Task to complete:
For every line in the records below that holds "panel", make a copy.

Input data:
::::::::::

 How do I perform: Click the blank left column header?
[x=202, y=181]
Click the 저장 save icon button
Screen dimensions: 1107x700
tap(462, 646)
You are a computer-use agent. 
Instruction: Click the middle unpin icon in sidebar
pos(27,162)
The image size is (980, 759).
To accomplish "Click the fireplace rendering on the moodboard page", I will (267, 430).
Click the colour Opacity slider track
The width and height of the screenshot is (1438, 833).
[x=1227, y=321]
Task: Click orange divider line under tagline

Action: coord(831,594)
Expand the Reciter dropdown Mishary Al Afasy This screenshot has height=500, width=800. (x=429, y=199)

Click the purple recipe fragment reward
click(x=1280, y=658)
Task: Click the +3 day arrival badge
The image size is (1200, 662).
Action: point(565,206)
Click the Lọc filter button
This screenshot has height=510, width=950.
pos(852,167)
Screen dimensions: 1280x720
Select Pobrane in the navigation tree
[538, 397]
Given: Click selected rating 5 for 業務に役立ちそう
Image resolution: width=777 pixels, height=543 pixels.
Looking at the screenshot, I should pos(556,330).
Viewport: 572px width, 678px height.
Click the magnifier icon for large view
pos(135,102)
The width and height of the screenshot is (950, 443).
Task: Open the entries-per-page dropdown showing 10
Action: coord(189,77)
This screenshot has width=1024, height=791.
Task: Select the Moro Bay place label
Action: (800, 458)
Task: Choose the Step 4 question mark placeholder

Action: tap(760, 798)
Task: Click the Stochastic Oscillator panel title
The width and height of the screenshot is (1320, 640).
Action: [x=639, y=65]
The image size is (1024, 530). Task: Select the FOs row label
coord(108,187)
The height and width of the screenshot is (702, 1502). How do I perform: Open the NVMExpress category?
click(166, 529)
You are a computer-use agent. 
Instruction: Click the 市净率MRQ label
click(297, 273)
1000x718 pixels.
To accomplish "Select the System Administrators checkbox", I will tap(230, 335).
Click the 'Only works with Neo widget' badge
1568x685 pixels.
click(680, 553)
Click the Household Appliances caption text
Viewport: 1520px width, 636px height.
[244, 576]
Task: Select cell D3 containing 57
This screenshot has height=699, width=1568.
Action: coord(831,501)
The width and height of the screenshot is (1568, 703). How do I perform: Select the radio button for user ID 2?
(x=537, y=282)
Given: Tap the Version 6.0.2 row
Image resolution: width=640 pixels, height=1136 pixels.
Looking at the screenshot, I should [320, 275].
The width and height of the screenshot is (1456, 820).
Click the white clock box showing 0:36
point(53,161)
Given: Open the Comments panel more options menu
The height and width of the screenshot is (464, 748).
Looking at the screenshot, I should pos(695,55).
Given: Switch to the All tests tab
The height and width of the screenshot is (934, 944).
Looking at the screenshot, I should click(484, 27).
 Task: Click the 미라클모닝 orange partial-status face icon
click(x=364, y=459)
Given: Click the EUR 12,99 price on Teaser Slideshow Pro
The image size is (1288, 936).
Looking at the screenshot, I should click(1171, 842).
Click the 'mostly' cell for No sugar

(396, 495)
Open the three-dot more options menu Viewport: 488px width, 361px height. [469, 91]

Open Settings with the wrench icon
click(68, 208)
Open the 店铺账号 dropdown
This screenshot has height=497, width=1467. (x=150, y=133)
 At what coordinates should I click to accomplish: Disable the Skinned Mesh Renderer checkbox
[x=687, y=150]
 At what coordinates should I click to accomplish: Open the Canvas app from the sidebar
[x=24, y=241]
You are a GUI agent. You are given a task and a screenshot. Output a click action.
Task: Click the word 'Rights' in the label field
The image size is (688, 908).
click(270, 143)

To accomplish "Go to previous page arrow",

::::::::::

Solution to this exercise:
Task: Click the Stochastic Oscillator panel title
Given: Open the Comments panel more options menu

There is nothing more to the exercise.